** Provided information follows **

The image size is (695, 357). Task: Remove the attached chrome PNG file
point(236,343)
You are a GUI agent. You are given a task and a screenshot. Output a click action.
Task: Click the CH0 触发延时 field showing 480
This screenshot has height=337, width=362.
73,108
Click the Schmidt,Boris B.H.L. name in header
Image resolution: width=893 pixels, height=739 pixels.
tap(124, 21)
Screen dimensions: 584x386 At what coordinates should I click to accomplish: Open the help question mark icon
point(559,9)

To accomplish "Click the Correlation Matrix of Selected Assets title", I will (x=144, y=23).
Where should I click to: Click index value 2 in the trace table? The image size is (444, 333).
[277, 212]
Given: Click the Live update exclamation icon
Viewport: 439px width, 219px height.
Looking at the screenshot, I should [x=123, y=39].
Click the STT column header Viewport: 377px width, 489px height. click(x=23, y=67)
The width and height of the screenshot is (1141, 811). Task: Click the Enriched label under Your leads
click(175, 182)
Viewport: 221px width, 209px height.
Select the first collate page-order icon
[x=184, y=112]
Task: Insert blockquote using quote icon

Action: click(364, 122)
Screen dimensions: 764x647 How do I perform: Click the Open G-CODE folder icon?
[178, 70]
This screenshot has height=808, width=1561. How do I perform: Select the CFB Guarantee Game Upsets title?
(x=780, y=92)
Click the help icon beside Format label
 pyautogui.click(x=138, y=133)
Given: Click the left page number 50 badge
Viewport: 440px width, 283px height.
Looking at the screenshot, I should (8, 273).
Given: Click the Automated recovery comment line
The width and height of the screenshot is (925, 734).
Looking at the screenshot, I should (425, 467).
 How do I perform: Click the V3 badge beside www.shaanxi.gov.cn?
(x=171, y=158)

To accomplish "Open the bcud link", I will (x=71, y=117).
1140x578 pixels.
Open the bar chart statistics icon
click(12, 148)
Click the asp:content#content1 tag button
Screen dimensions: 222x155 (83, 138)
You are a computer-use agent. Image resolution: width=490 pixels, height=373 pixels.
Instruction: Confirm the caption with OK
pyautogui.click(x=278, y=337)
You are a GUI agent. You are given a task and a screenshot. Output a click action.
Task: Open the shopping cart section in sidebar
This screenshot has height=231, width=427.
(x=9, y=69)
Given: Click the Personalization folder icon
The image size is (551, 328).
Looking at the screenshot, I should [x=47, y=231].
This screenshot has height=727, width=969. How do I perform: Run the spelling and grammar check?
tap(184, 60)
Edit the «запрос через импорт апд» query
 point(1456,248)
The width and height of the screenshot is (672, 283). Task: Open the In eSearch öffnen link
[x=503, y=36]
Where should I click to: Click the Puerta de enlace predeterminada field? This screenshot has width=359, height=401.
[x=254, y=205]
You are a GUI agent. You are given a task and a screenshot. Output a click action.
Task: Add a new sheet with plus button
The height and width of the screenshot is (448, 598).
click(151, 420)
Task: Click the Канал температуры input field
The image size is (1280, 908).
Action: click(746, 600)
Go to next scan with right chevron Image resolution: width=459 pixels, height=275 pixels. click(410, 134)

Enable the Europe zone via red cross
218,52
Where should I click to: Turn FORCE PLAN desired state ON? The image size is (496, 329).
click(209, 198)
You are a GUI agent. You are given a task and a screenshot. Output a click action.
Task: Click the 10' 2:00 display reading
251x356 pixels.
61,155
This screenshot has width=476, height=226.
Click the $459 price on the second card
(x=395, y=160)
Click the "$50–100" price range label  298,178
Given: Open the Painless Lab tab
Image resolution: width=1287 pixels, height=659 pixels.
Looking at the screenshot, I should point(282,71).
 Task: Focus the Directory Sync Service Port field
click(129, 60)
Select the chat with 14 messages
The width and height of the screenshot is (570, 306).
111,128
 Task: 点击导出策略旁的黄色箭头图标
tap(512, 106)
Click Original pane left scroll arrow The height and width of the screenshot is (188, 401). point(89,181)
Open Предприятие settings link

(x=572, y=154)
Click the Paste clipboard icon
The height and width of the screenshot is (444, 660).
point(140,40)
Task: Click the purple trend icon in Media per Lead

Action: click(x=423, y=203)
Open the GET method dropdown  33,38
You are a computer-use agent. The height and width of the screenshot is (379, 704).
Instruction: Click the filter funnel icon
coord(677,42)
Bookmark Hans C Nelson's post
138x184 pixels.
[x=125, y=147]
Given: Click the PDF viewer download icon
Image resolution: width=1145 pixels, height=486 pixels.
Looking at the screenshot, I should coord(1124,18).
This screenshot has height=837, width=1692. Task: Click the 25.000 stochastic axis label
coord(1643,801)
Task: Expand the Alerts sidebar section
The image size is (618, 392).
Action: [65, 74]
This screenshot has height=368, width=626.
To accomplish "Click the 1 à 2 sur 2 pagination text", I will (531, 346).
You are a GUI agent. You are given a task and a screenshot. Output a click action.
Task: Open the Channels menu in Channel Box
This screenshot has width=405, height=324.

** End of Provided information **

• _Work required_
Recopy all the entries faithfully, leaving none out.

• _Solution to the problem_
The image size is (695, 357). Task: Remove the attached chrome PNG file
point(236,343)
You are a GUI agent. You are given a task and a screenshot. Output a click action.
Task: Click the CH0 触发延时 field showing 480
This screenshot has height=337, width=362.
73,108
Click the Schmidt,Boris B.H.L. name in header
Image resolution: width=893 pixels, height=739 pixels.
tap(124, 21)
Screen dimensions: 584x386 At what coordinates should I click to accomplish: Open the help question mark icon
point(559,9)

To accomplish "Click the Correlation Matrix of Selected Assets title", I will (x=144, y=23).
Where should I click to: Click index value 2 in the trace table? The image size is (444, 333).
[277, 212]
Given: Click the Live update exclamation icon
Viewport: 439px width, 219px height.
Looking at the screenshot, I should [x=123, y=39].
Click the STT column header Viewport: 377px width, 489px height. click(x=23, y=67)
The width and height of the screenshot is (1141, 811). Task: Click the Enriched label under Your leads
click(175, 182)
Viewport: 221px width, 209px height.
Select the first collate page-order icon
[x=184, y=112]
Task: Insert blockquote using quote icon

Action: click(364, 122)
Screen dimensions: 764x647 How do I perform: Click the Open G-CODE folder icon?
[178, 70]
This screenshot has height=808, width=1561. How do I perform: Select the CFB Guarantee Game Upsets title?
(x=780, y=92)
Click the help icon beside Format label
 pyautogui.click(x=138, y=133)
Given: Click the left page number 50 badge
Viewport: 440px width, 283px height.
Looking at the screenshot, I should (8, 273).
Given: Click the Automated recovery comment line
The width and height of the screenshot is (925, 734).
Looking at the screenshot, I should (425, 467).
 How do I perform: Click the V3 badge beside www.shaanxi.gov.cn?
(x=171, y=158)

To accomplish "Open the bcud link", I will (x=71, y=117).
1140x578 pixels.
Open the bar chart statistics icon
click(12, 148)
Click the asp:content#content1 tag button
Screen dimensions: 222x155 (83, 138)
You are a computer-use agent. Image resolution: width=490 pixels, height=373 pixels.
Instruction: Confirm the caption with OK
pyautogui.click(x=278, y=337)
You are a GUI agent. You are given a task and a screenshot. Output a click action.
Task: Open the shopping cart section in sidebar
This screenshot has height=231, width=427.
(x=9, y=69)
Given: Click the Personalization folder icon
The image size is (551, 328).
Looking at the screenshot, I should [x=47, y=231].
This screenshot has height=727, width=969. How do I perform: Run the spelling and grammar check?
tap(184, 60)
Edit the «запрос через импорт апд» query
 point(1456,248)
The width and height of the screenshot is (672, 283). Task: Open the In eSearch öffnen link
[x=503, y=36]
Where should I click to: Click the Puerta de enlace predeterminada field? This screenshot has width=359, height=401.
[x=254, y=205]
You are a GUI agent. You are given a task and a screenshot. Output a click action.
Task: Add a new sheet with plus button
The height and width of the screenshot is (448, 598).
click(151, 420)
Task: Click the Канал температуры input field
The image size is (1280, 908).
Action: click(746, 600)
Go to next scan with right chevron Image resolution: width=459 pixels, height=275 pixels. click(410, 134)

Enable the Europe zone via red cross
218,52
Where should I click to: Turn FORCE PLAN desired state ON? The image size is (496, 329).
click(209, 198)
You are a GUI agent. You are given a task and a screenshot. Output a click action.
Task: Click the 10' 2:00 display reading
251x356 pixels.
61,155
This screenshot has width=476, height=226.
Click the $459 price on the second card
(x=395, y=160)
Click the "$50–100" price range label  298,178
Given: Open the Painless Lab tab
Image resolution: width=1287 pixels, height=659 pixels.
Looking at the screenshot, I should point(282,71).
 Task: Focus the Directory Sync Service Port field
click(129, 60)
Select the chat with 14 messages
The width and height of the screenshot is (570, 306).
111,128
 Task: 点击导出策略旁的黄色箭头图标
tap(512, 106)
Click Original pane left scroll arrow The height and width of the screenshot is (188, 401). point(89,181)
Open Предприятие settings link

(x=572, y=154)
Click the Paste clipboard icon
The height and width of the screenshot is (444, 660).
point(140,40)
Task: Click the purple trend icon in Media per Lead

Action: click(x=423, y=203)
Open the GET method dropdown  33,38
You are a computer-use agent. The height and width of the screenshot is (379, 704).
Instruction: Click the filter funnel icon
coord(677,42)
Bookmark Hans C Nelson's post
138x184 pixels.
[x=125, y=147]
Given: Click the PDF viewer download icon
Image resolution: width=1145 pixels, height=486 pixels.
Looking at the screenshot, I should coord(1124,18).
This screenshot has height=837, width=1692. Task: Click the 25.000 stochastic axis label
coord(1643,801)
Task: Expand the Alerts sidebar section
The image size is (618, 392).
Action: [65, 74]
This screenshot has height=368, width=626.
To accomplish "Click the 1 à 2 sur 2 pagination text", I will (531, 346).
You are a GUI agent. You are given a task and a screenshot. Output a click action.
Task: Open the Channels menu in Channel Box
This screenshot has width=405, height=324.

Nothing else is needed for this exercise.